Tudo se parece com o fim
A corrida mais louca, voraz e lenta que já vi. Todos levando o máximo de comida e de bebida que podem, a bagagem em excesso, aceitando qualquer forma de condução, sem conforto, vão mesmo amontoados, certos de que irão sofrer horas em filas quilométricas. No espaço confinado de qualquer veículo as necessidades mínimas se transformam em tortura, um verdadeiro suplício. Quem embarca nessa jornada compreende tudo isso, quem se permite atravessar uma rodovia na véspera de um feriado tem nem que seja uma vaga noção de que poderá morrer nesse trajeto.
Na virada do ano poucos são os que se percebem de que estão mais perto do fim do que nunca. A massiva reunião de pessoas nas rodoviárias, nos portos e nos aeroportos; as centenas de veículos nas estradas e as tantas pessoas esperando contra toda a adversidade algum transporte que as leve; tudo isso se assemelha a fuga da humanidade por causa de uma catástrofe. Não precisamos pensar em como será a fuga no fim do mundo, todo feriado, todo fim de ano esse espetáculo se repete.
Nos dias que antecedem ao Natal e ao Réveillon a vida se enquadra entre o engarrafamento e a ultrapassagem; a azáfama das compras e a imobilidade glutona; entre a casa tomada por gente e as confraternizações do trabalho. No curto espaço de tempo de duas semanas todas as ações caridosas, todos os gestos largos todas as intenções altruístas são concentradas junto ao exagero das celebrações iluminadas e o consumo obrigatório. Muitos querem exceder qualquer prazer que tenham; a comida perde o sentido da nutrição; a bebida o sentido da saciedade. As músicas de tão repetitivas e em volume exagerado passam por mais um enfeite extravagante. Muitos olham o relógio atribuindo-lhe quase propriedades mágicas, querendo que os movimentos dos ponteiros signifiquem mais do que a contagem das horas. O céu dessas noites, cheio de fumaça e de brilhos, perde sua calma natural, seu plástico silêncio. Os que olham para o firmamento esperam ver alguma magia determinar o começo de um novo tempo, mas vão assistir apenas a explosões planejadas, ao show que foi preparado para dar um sentido especial a uma noite comum. O céu fica poluído com tanta pirotecnia, com tanto barulho de fogos, de vozes e de alto-falantes; são poucos os que procuram um espaço tranquilo para apreciar a singela beleza do céu com suas luzes naturais.

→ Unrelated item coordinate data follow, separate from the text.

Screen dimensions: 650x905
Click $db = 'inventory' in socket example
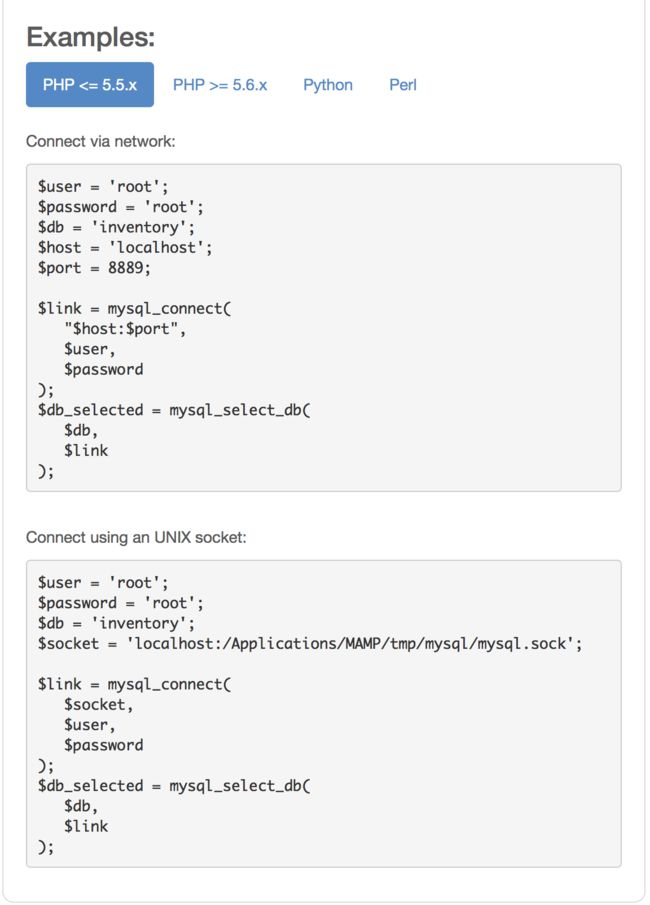pos(116,623)
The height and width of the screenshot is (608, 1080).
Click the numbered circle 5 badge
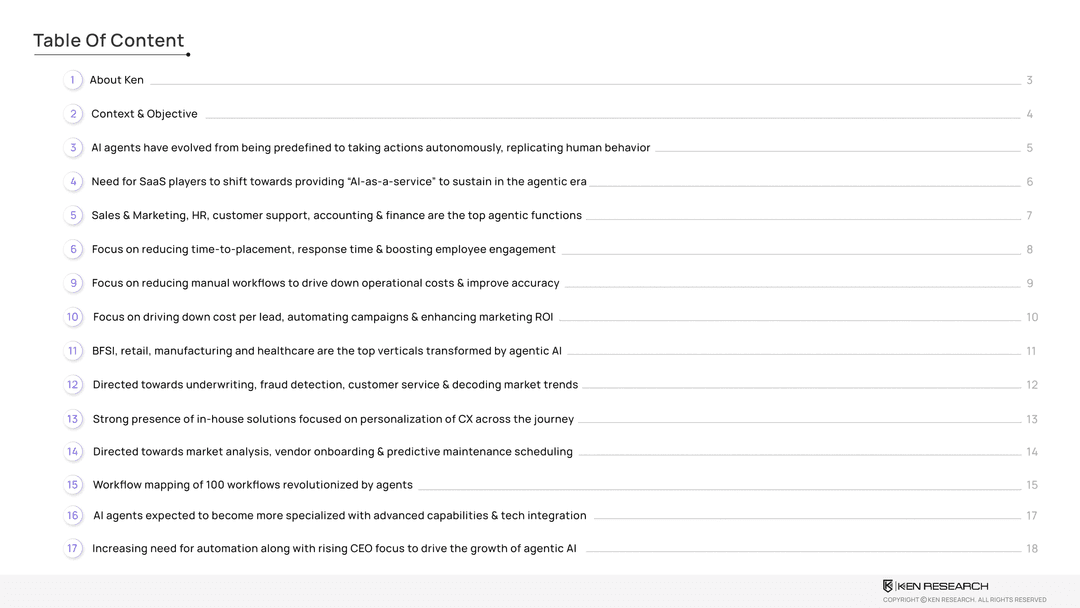pyautogui.click(x=73, y=215)
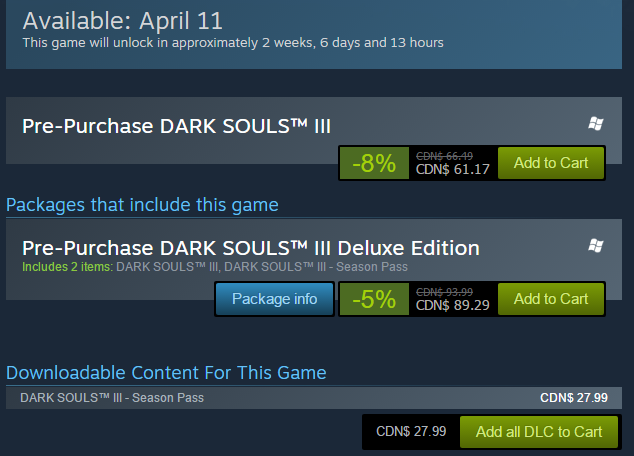Viewport: 634px width, 456px height.
Task: Click the Downloadable Content For This Game heading
Action: 166,373
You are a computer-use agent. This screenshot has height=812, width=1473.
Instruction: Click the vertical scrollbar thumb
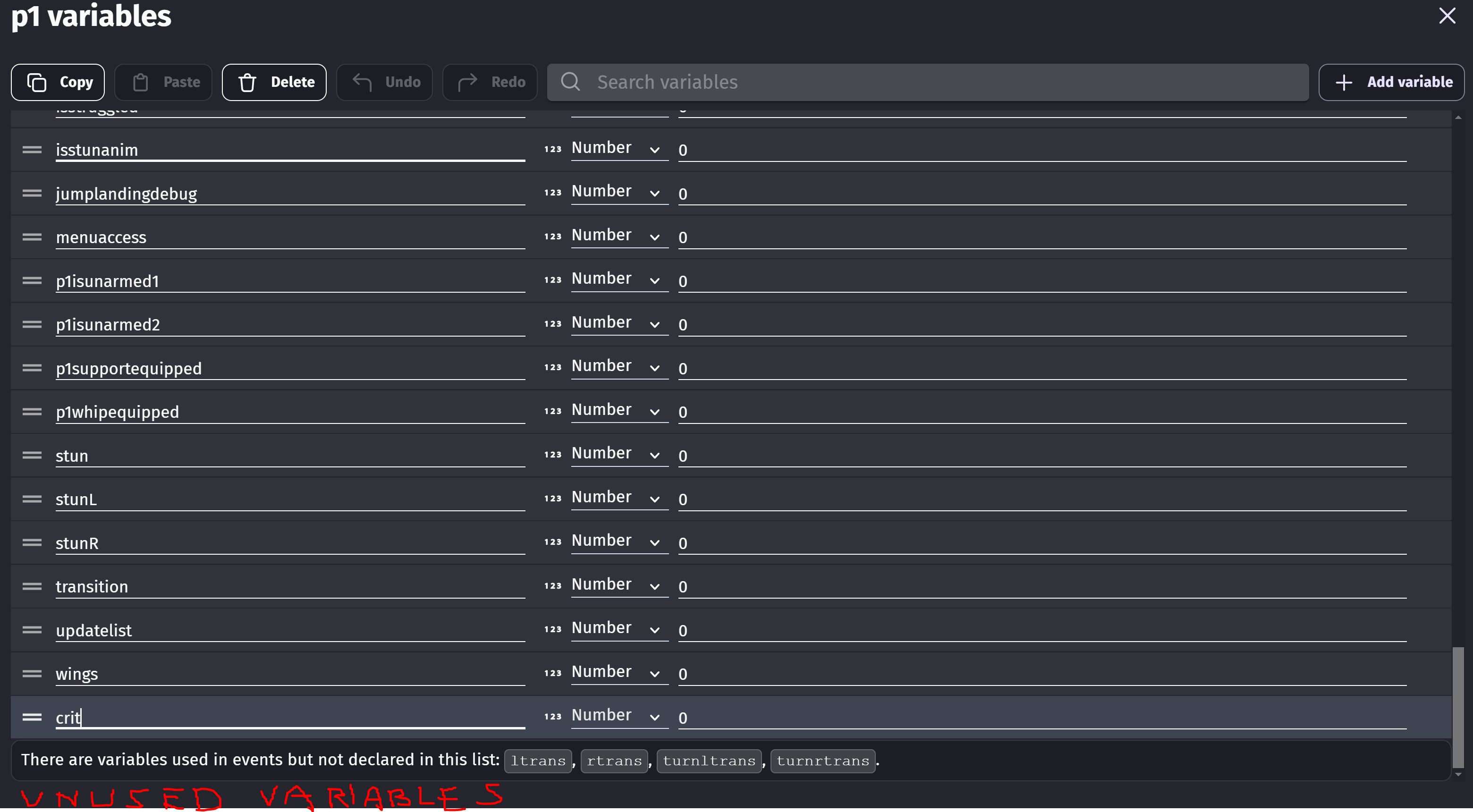tap(1458, 707)
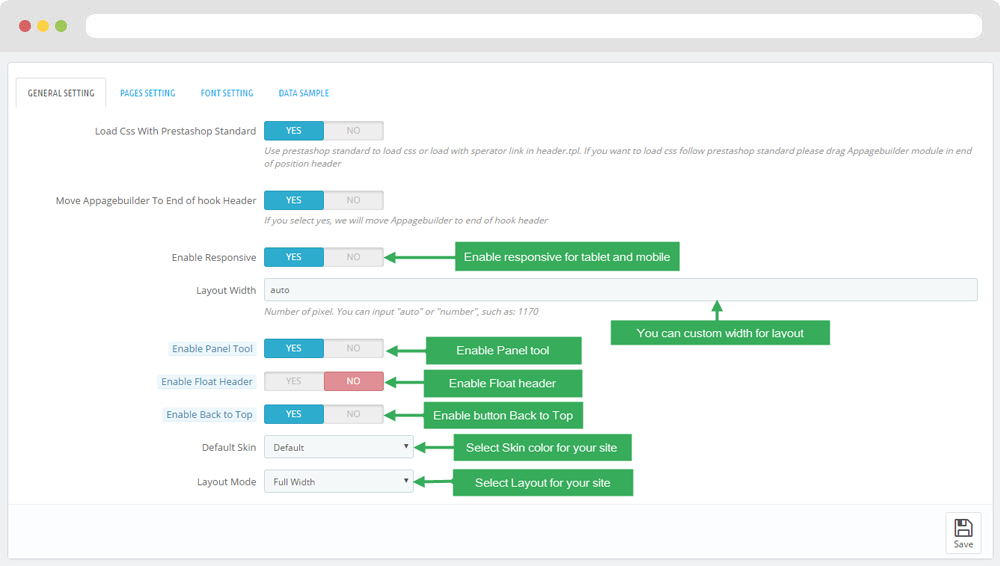Set Enable Back to Top to NO
The height and width of the screenshot is (566, 1000).
353,414
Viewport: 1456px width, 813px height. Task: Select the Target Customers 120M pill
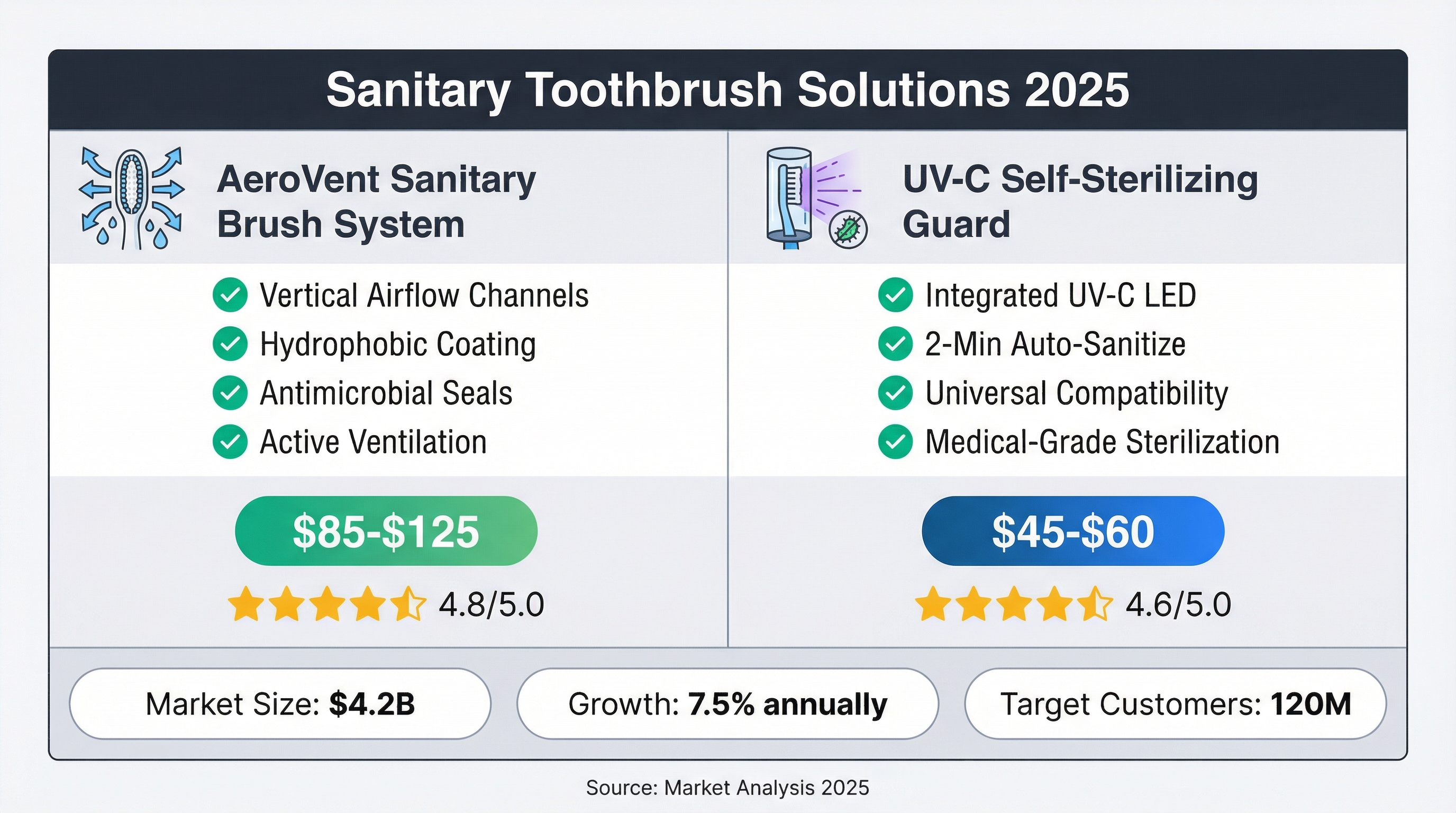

O ano novo começa finalmente. A maioria sobreviveu a sua chegada. Ainda se amontoam como se o fim tivesse advindo, muitos ainda bebem, comem e amam como se o amanhã não houvesse chegado. Muitos ainda celebram um conceito ingênuo repetindo clichês vazios. Foi preciso um ano inteiro para que se pensasse que o último dia faria a mudança que a vida precisa sofrer. O ano termina, o dia amanhece, mas não mudou tanta coisa assim. É preciso voltar, recolher os restos e jogá-los ao lixo, cuidar da ressaca, pensar na pílula do dia seguinte, tentar achar com ânsia uma passagem de volta, um pouco de água, os pertences que sumiram. No dia seguinte ao fim do ano começa a busca pelos bens perdidos, inicia o remorso pela noite do passado.
A multidão precisa voltar, o êxodo dos sobreviventes principia. O que foi deixado distante precisa ser retomado. Todos voltam cheios de histórias, de dívidas ou de culpas. Alguns não tomarão parte na tragédia do cotidiano reiniciado, ficarão em algum ponto entre o desejo de voltar e as saudades da celebração. Dos festejos não voltam somente os cansados, voltam também os mortos. Mas a todos resta a normalidade da vida, a segurança da regularidade dos hábitos. São os velhos costumes e afazeres que mostram que o mundo não acabou. Entre a promessa feita de mudança e um hábito anualmente repetido fica o constrangimento da certeza de que ainda resta um ano mais para outra tentativa. Aos sobreviventes, depois de mais um ano maçante de frustrações e de dívidas acumuladas, felizmente chegará o místico intervalo ao ciclo de degradação da rotina. Nova migração terá início em busca de fogos no céu e sujeira na praia.